**DESCRIPTION OF THE TASK:** The required output is the line that contains "Detaljer (47, 888)" through the last line of the data, retyped verbatim and with nothing added.

**Records excerpted from a collection:**
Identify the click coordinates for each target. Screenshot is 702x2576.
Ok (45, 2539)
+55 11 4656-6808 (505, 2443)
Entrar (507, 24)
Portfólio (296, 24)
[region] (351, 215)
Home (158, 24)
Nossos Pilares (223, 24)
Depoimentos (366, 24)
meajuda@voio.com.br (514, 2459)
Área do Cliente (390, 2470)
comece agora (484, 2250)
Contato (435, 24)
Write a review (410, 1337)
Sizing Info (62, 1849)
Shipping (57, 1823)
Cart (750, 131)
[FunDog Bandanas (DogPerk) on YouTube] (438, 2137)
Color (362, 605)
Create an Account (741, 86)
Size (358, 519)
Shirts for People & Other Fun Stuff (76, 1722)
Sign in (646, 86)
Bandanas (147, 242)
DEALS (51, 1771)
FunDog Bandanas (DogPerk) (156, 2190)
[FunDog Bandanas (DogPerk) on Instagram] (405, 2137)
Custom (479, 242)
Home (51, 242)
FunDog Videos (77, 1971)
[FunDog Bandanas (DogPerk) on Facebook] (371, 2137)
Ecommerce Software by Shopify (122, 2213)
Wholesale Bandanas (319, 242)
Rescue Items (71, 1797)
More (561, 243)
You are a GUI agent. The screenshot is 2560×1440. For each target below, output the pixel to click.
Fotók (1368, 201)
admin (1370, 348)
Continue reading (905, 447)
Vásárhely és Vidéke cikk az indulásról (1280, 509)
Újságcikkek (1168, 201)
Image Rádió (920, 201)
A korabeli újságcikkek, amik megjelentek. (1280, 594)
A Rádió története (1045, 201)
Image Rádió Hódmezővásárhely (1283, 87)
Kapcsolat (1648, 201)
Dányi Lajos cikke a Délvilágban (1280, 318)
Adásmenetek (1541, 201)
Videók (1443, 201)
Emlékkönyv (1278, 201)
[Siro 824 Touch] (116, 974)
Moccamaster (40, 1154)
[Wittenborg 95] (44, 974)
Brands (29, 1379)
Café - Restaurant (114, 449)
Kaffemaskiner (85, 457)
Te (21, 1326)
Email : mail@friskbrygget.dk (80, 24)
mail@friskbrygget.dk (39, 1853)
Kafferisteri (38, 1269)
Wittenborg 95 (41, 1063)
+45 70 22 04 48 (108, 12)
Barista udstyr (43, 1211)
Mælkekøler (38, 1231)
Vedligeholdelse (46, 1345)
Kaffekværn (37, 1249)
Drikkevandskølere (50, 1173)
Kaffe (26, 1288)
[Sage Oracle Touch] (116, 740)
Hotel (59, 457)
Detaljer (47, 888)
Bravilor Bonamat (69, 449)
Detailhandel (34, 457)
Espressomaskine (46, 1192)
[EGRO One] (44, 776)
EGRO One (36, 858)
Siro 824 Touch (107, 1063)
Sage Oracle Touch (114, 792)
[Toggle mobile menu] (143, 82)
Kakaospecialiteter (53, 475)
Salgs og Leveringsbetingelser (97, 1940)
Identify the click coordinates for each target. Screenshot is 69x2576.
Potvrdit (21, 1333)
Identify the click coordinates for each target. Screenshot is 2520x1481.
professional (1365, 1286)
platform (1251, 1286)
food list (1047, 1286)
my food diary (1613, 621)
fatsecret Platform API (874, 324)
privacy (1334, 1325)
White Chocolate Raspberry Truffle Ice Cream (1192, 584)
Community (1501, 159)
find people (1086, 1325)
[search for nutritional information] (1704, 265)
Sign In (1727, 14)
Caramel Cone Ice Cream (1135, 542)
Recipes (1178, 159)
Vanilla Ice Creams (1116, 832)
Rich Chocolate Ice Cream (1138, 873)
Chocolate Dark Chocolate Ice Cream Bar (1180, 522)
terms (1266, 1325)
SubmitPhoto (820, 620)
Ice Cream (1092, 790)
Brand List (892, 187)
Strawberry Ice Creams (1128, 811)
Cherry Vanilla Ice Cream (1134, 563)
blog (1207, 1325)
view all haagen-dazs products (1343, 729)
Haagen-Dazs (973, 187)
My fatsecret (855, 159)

**EXERCISE ANSWER:**
Detaljer (47, 888)
Bravilor Bonamat (69, 449)
Detailhandel (34, 457)
Espressomaskine (46, 1192)
[EGRO One] (44, 776)
EGRO One (36, 858)
Siro 824 Touch (107, 1063)
Sage Oracle Touch (114, 792)
[Toggle mobile menu] (143, 82)
Kakaospecialiteter (53, 475)
Salgs og Leveringsbetingelser (97, 1940)
Identify the click coordinates for each target. Screenshot is 69x2576.
Potvrdit (21, 1333)
Identify the click coordinates for each target. Screenshot is 2520x1481.
professional (1365, 1286)
platform (1251, 1286)
food list (1047, 1286)
my food diary (1613, 621)
fatsecret Platform API (874, 324)
privacy (1334, 1325)
White Chocolate Raspberry Truffle Ice Cream (1192, 584)
Community (1501, 159)
find people (1086, 1325)
[search for nutritional information] (1704, 265)
Sign In (1727, 14)
Caramel Cone Ice Cream (1135, 542)
Recipes (1178, 159)
Vanilla Ice Creams (1116, 832)
Rich Chocolate Ice Cream (1138, 873)
Chocolate Dark Chocolate Ice Cream Bar (1180, 522)
terms (1266, 1325)
SubmitPhoto (820, 620)
Ice Cream (1092, 790)
Brand List (892, 187)
Strawberry Ice Creams (1128, 811)
Cherry Vanilla Ice Cream (1134, 563)
blog (1207, 1325)
view all haagen-dazs products (1343, 729)
Haagen-Dazs (973, 187)
My fatsecret (855, 159)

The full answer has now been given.